- Born: Mae Katherine Berg July 7, 1916 Brooklyn, New York
- Died: April 5, 2004 (aged 87) Tarrytown, New York
- Occupations: nun, educator and administrator

= Sister Marie Majella Berg =

American educator and administrator

Sister Marie Majella Berg (1916–2004) was an American Catholic nun in the order of the Religious of the Sacred Heart of Mary. She served as president of Marymount University from 1960 through 1993.

==Biography==
Berg was born Mae Katherine Berg on July 7, 1916, in Brooklyn, New York. In 1934, when she was 18, she entered the Catholic order Religious of the Sacred Heart of Mary. She studied at Marymount College, Tarrytown, earning a bachelor's degree in Latin. She went on to earn her master's degree in classics from Fordham University.

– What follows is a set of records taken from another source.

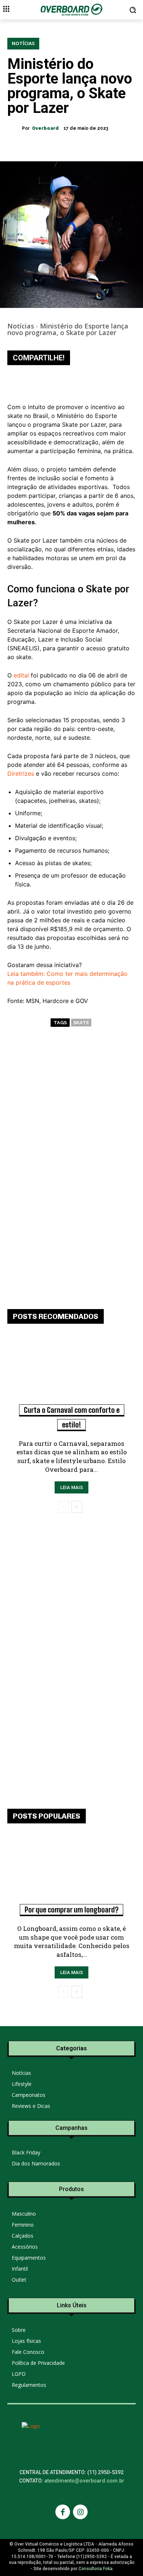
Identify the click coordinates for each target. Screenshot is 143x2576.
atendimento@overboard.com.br (84, 2481)
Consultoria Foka (95, 2568)
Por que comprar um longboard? (71, 1909)
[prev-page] (63, 1507)
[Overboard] (14, 128)
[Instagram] (80, 2512)
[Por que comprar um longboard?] (71, 1872)
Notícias (23, 43)
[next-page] (77, 1507)
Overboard (45, 128)
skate (81, 1022)
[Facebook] (62, 2512)
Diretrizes (20, 773)
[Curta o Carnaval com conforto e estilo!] (71, 1373)
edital (21, 675)
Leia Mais (71, 1487)
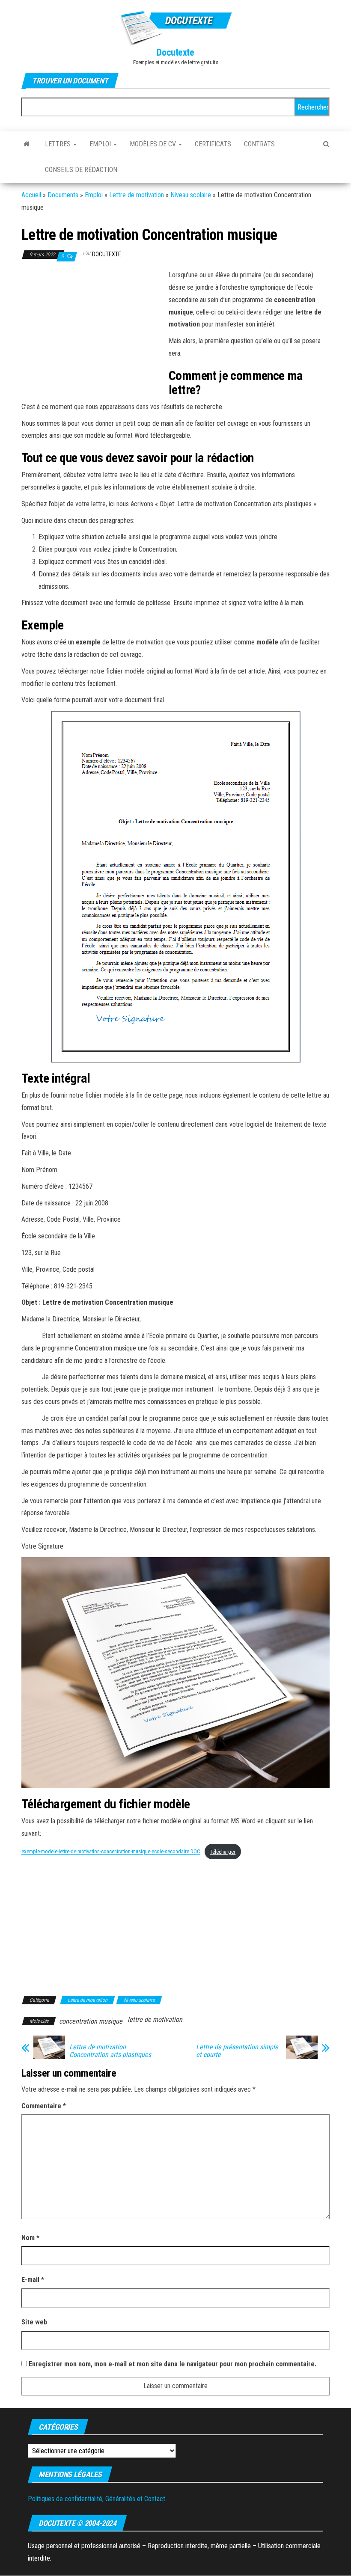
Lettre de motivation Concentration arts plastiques (110, 2051)
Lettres (58, 144)
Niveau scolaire (190, 195)
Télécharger (222, 1852)
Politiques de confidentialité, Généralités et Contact (96, 2499)
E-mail (32, 2280)
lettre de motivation (155, 2019)
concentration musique (90, 2021)
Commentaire (43, 2106)
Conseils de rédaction (81, 170)
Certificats (213, 144)
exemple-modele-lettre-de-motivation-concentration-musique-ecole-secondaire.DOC (110, 1852)
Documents (63, 195)
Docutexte (175, 52)
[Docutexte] (27, 144)
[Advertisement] (93, 332)
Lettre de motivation (136, 195)
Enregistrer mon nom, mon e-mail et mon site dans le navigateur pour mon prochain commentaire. (172, 2364)
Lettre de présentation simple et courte (237, 2051)
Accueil (31, 195)
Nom (30, 2238)
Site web (34, 2322)
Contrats (259, 144)
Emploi (101, 144)
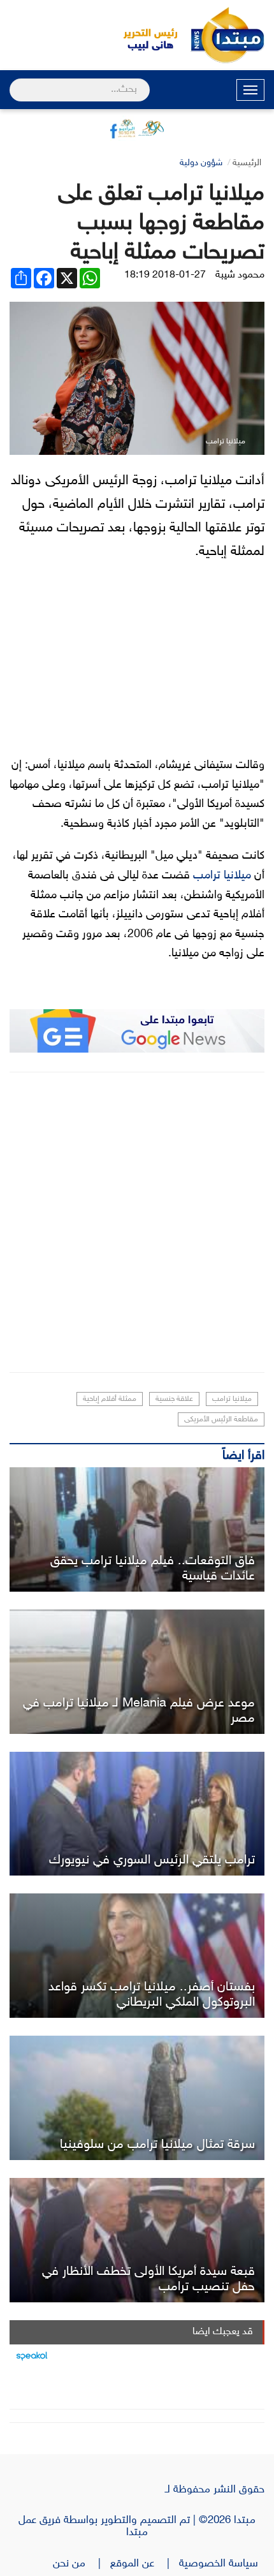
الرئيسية (247, 163)
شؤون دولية (201, 163)
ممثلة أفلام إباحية (109, 1399)
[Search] (15, 81)
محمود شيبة (239, 275)
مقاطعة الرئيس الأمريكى (221, 1419)
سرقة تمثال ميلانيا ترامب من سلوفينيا (157, 2144)
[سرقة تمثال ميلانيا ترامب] (137, 2098)
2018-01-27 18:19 (165, 275)
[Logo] (143, 35)
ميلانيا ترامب (222, 876)
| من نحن (81, 2563)
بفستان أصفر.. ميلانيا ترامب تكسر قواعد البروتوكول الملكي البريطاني (151, 1995)
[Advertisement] (137, 1222)
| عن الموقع (144, 2563)
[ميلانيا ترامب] (137, 1529)
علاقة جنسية (174, 1399)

Berg's educational career began in 1936 at the Marymount School of New York where she taught though 1948. She went on to teach at Marymount Manhattan College also serving as registrar. From 1958 through 1960 she was the registrar of Marymount College, Tarrytown. In 1960 Berg was appointed the third president of Marymount College of Virginia now Marymount University in Arlington, Virginia. At the time, Marymount was a two-year women's college During her tenure Marymount expanded its curriculum to offer bachelor's degrees and master's degrees. Marymount became coeducational in 1986. Berg retired in 1993, serving as president for 33 years. She then became president emerita of the university.

In 1990 Berg was named "Washingtonian of the Year" by Washingtonian magazine. In 1993 she received the Pro Ecclesia et Pontifice medal from Pope John Paul II.

Berg died on April 5, 2004, at the Marymount Convent in Tarrytown, New York. At the time of her death Marie Majella Berg was the longest serving woman college president in the United States.

In 2006 Berg was honored by the Virginia Women in History, sponsored by the Library of Virginia and Virginia Foundation for Women.